• Instructions to follow: Pictures excluded, reproduce exactly the lines below from the one with "The image size is (558, 559)." through the one with "Given: Click the dash in the slide title", both included.

[Exercise materials — start]

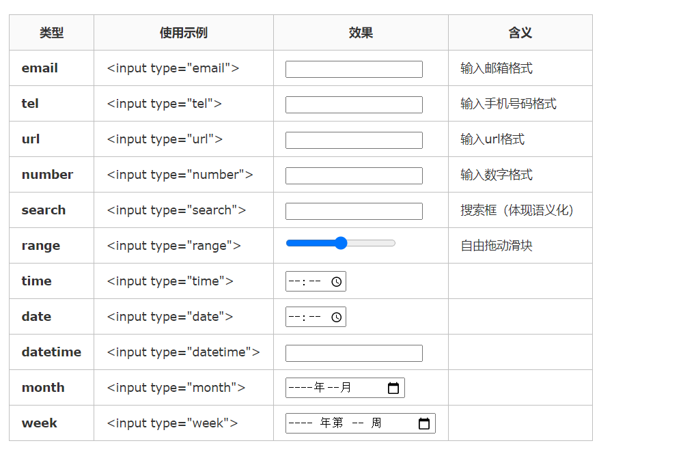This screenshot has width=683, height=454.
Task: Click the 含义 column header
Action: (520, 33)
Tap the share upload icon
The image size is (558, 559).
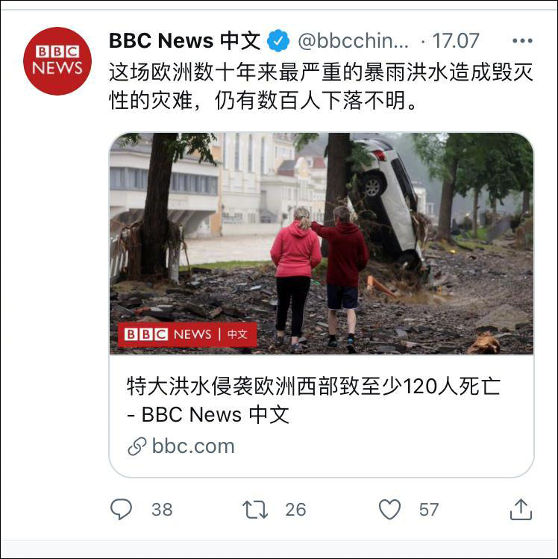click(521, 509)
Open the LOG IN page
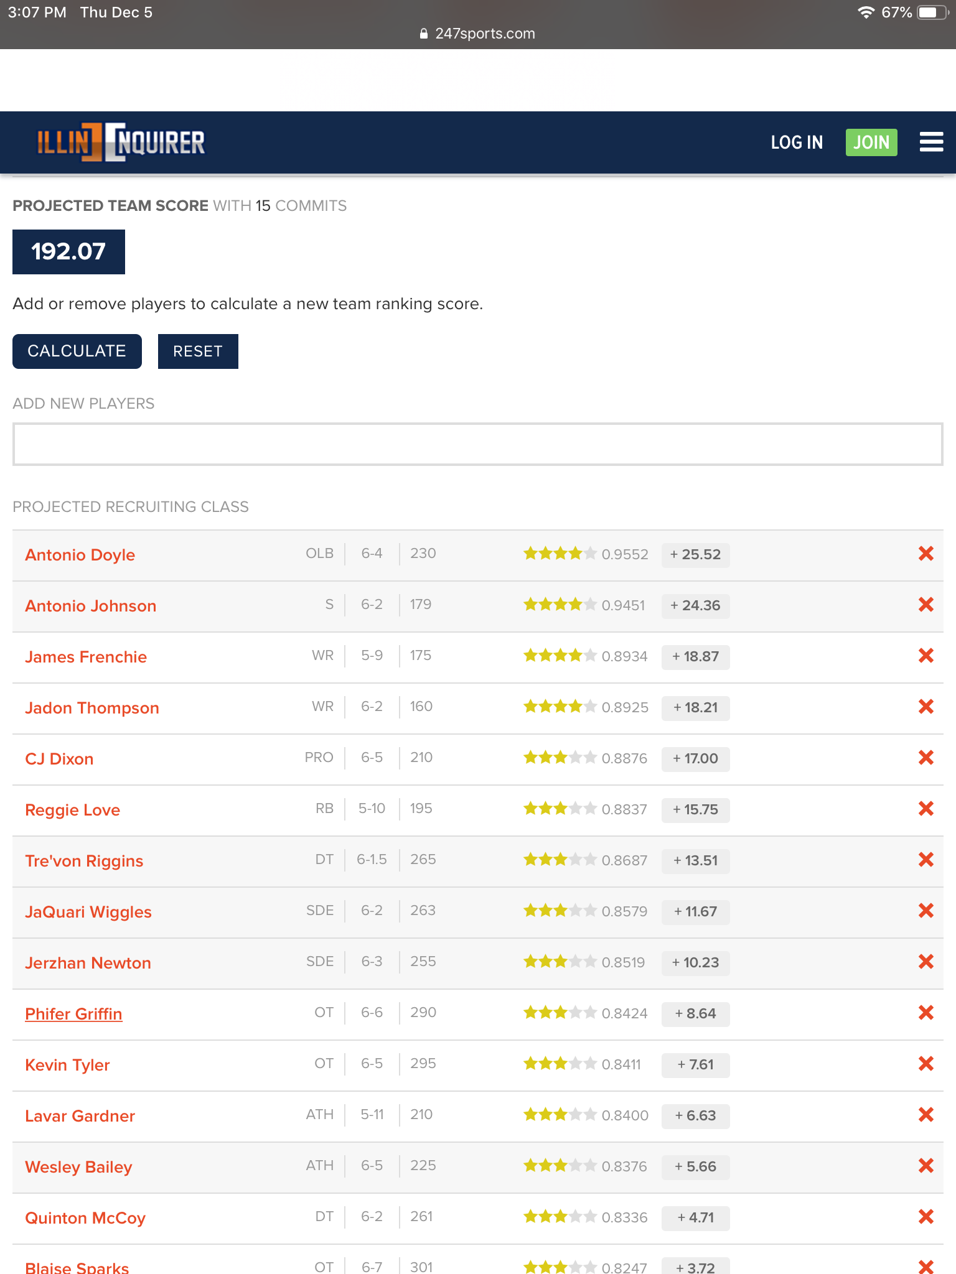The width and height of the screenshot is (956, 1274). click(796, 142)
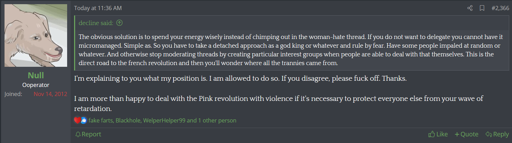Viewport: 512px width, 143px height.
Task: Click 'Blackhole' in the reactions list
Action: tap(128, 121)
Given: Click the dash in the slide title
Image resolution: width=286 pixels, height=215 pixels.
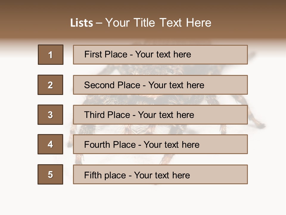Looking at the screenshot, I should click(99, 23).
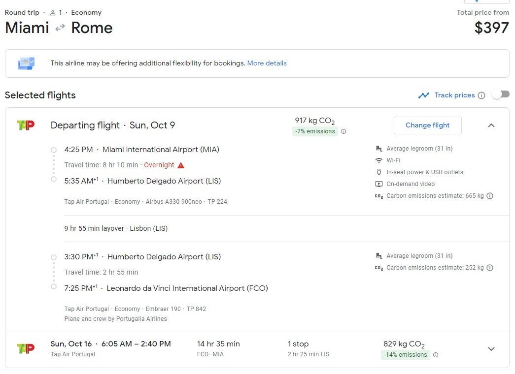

[Exercise materials — finish]
[Exercise materials — start]

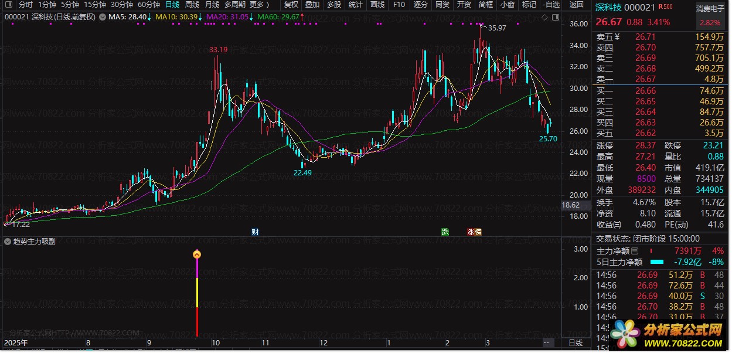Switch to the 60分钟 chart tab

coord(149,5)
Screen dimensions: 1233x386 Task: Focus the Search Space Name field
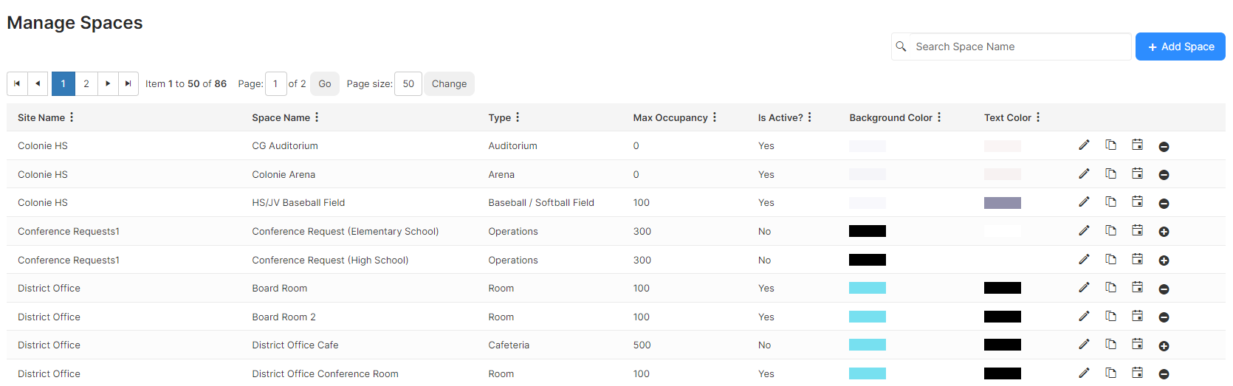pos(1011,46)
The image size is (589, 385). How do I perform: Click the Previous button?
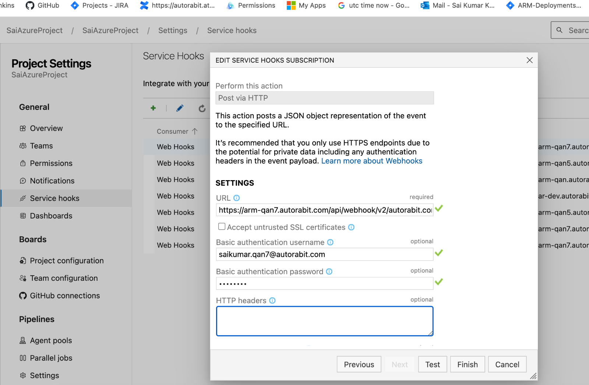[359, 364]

[Exercise materials — finish]

• Task output:
The image size is (558, 559).
click(521, 509)
Open the LOG IN page
The width and height of the screenshot is (956, 1274). click(796, 142)
Viewport: 512px width, 143px height.
Task: Click 'Blackhole' in the reactions list
Action: tap(128, 121)
Given: Click the dash in the slide title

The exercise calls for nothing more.